Work task
Using the listing below, say how many of its lines hold "agent". Offer nothing beyond the number.

________________________________________

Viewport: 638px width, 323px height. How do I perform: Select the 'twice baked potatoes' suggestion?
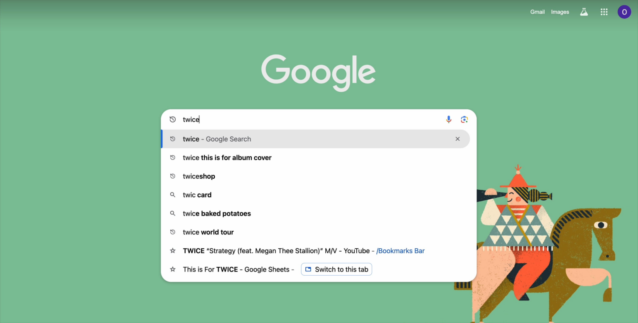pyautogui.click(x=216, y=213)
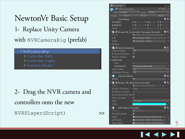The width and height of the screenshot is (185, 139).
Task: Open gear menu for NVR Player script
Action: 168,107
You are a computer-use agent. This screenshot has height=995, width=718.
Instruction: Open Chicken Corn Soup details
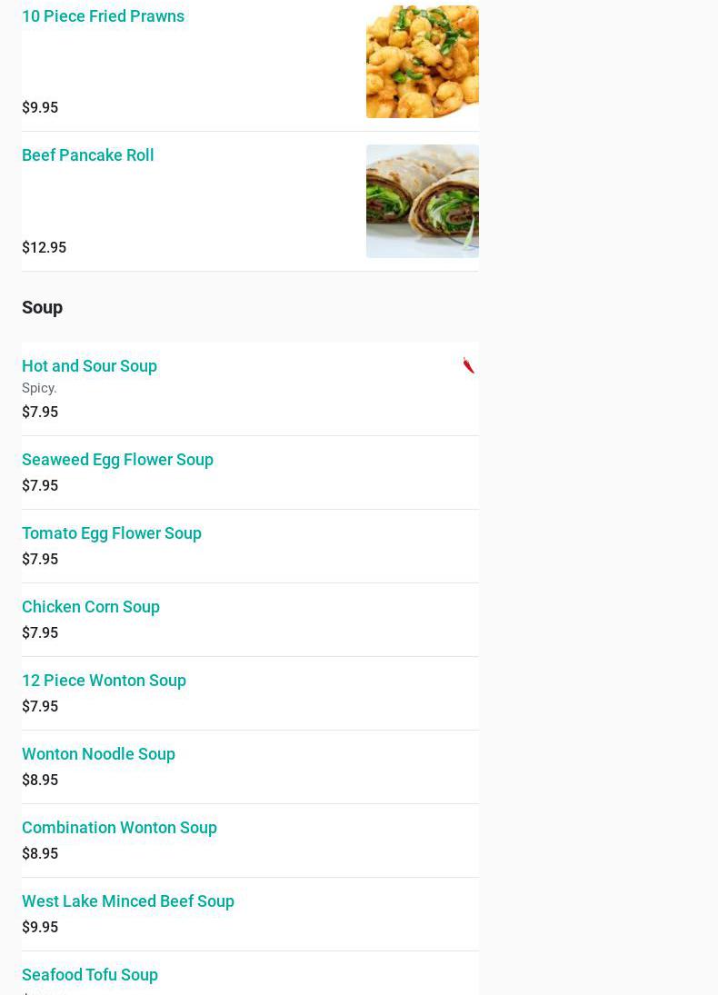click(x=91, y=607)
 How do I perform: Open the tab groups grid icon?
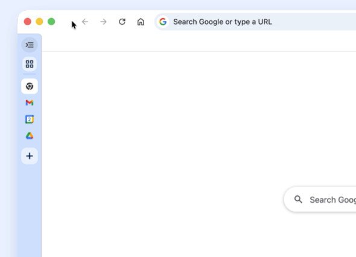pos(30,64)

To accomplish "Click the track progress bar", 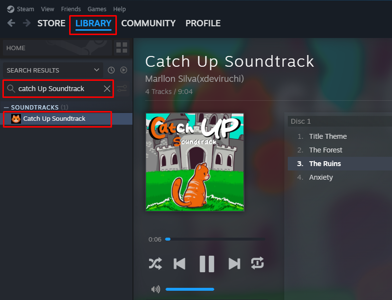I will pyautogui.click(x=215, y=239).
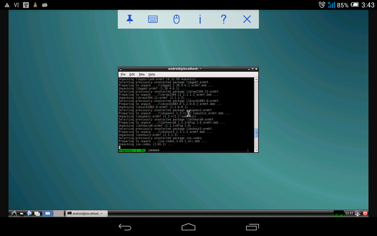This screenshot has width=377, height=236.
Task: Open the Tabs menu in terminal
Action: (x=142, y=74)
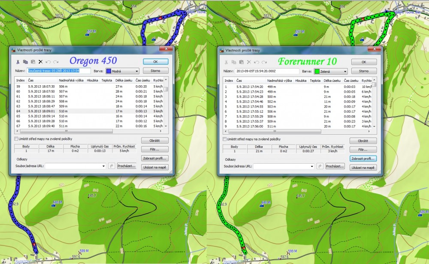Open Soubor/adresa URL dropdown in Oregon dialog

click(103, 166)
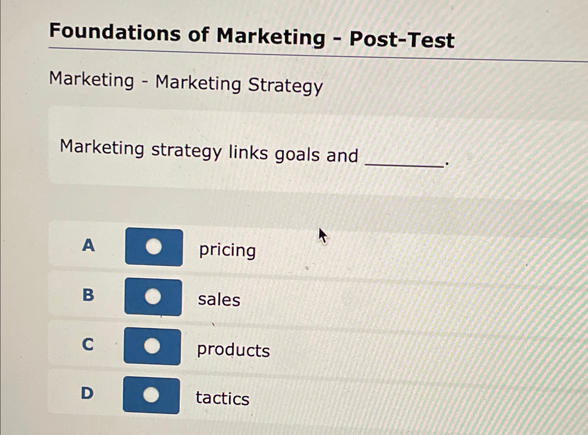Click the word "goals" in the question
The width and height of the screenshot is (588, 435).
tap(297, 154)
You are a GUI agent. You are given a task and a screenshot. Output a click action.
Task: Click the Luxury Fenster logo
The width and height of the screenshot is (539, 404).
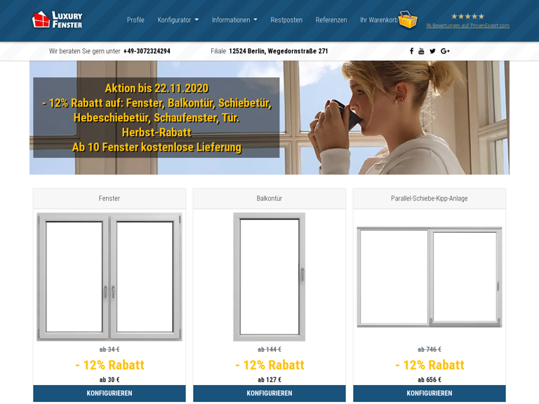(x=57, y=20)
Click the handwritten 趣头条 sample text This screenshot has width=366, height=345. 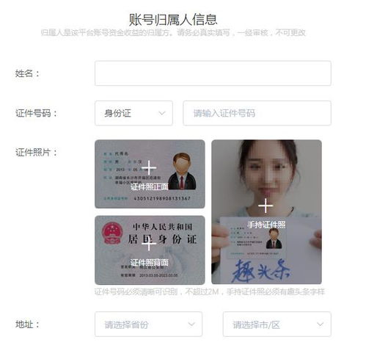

________________________________________

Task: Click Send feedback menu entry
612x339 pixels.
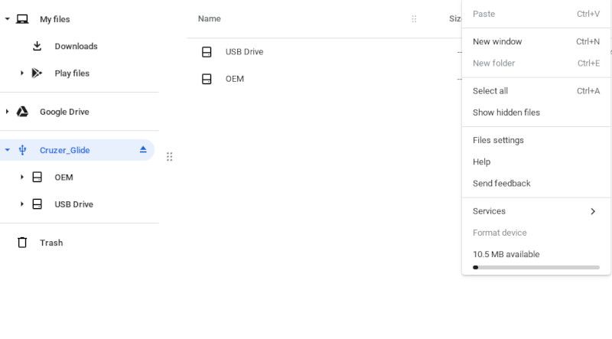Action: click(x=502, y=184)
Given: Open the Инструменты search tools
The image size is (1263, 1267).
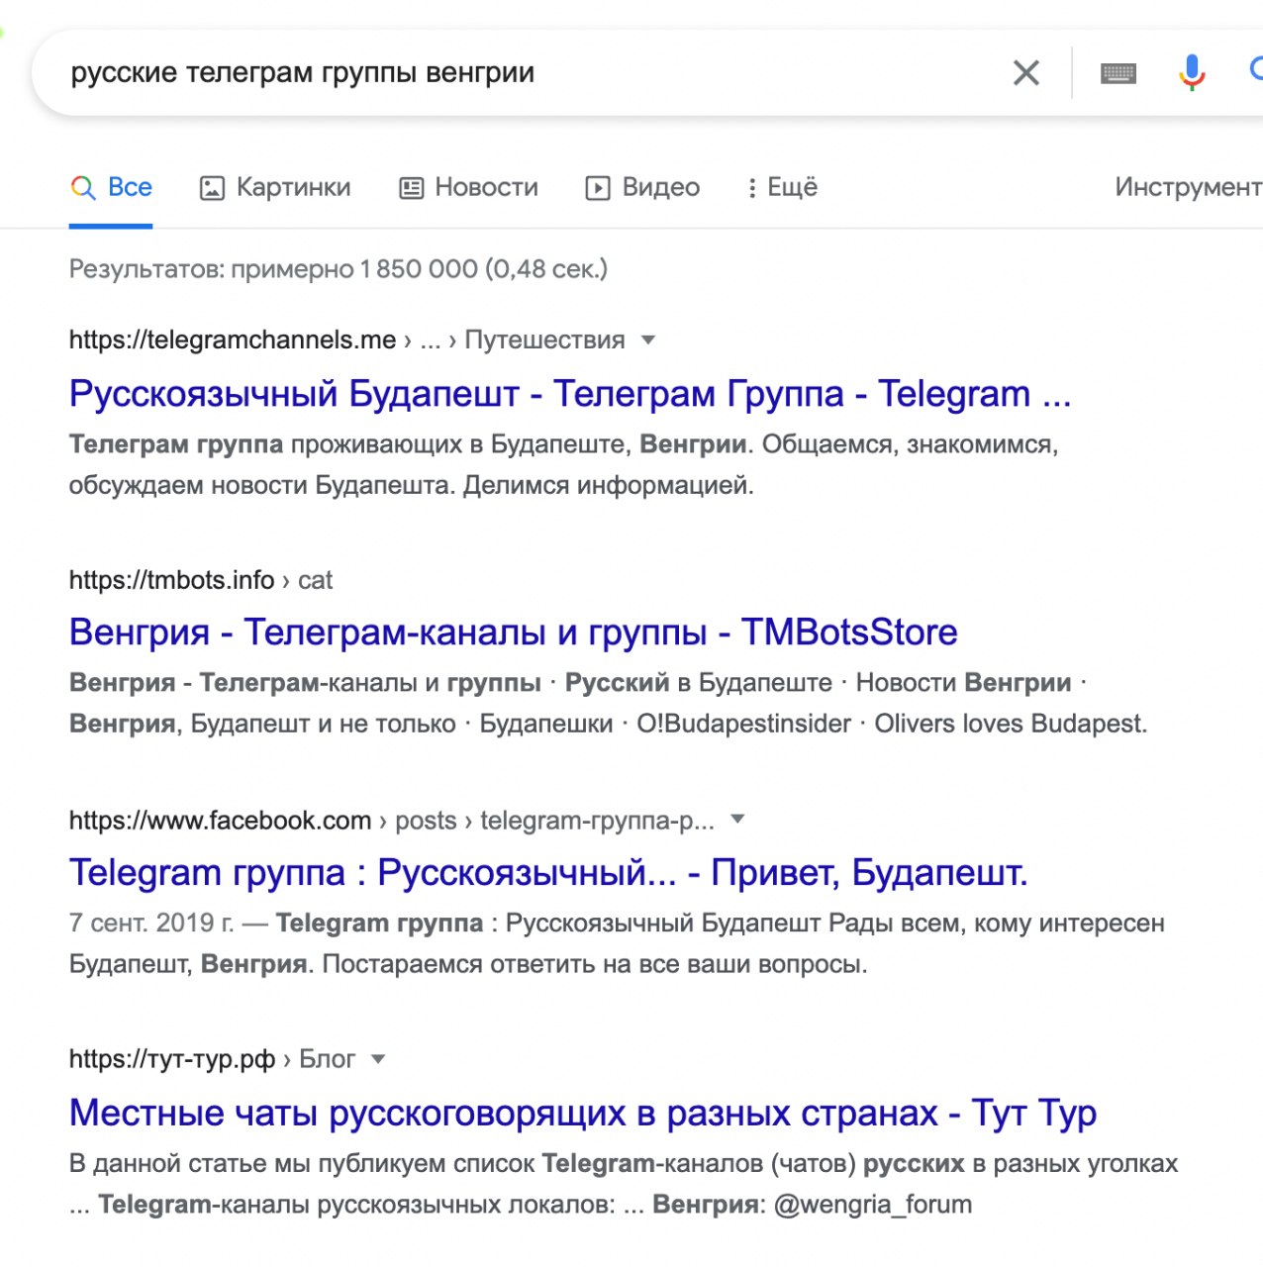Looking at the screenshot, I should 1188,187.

________________________________________

Reply
2